### Records for the exercise
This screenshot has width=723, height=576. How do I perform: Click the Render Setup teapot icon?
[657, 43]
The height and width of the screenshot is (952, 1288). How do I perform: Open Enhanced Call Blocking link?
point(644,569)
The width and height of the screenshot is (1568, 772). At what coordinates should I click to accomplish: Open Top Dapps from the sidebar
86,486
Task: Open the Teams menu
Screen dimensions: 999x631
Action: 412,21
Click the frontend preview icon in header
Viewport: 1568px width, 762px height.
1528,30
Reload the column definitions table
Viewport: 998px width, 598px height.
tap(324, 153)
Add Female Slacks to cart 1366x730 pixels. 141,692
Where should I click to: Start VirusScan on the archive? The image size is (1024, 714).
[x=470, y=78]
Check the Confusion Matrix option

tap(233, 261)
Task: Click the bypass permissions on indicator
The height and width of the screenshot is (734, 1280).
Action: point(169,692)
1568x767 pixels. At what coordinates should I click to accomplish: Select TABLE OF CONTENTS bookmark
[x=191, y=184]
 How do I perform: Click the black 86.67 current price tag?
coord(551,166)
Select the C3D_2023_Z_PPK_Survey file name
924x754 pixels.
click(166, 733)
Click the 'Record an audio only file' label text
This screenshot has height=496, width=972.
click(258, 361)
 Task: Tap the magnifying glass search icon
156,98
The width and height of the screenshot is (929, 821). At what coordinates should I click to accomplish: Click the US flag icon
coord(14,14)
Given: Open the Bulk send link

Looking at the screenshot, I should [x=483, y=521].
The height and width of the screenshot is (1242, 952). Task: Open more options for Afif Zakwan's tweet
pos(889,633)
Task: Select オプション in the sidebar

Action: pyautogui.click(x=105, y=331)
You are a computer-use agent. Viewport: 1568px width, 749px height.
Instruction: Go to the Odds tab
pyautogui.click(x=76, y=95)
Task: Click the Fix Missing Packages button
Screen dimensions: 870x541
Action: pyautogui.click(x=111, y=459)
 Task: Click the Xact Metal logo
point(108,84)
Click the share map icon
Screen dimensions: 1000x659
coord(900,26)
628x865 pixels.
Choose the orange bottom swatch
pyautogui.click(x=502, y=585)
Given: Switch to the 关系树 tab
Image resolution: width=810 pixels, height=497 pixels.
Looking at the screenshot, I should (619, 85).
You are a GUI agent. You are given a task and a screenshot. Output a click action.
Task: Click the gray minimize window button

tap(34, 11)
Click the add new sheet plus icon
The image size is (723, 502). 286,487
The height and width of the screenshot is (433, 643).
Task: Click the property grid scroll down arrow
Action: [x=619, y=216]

### Exercise directions
Please filter the data down to the lines containing the word "agent".

### Your solution
You are a computer-use agent. Viewport: 1568px width, 749px height.
You are a GUI agent. You are given a task and a screenshot. Output a click action.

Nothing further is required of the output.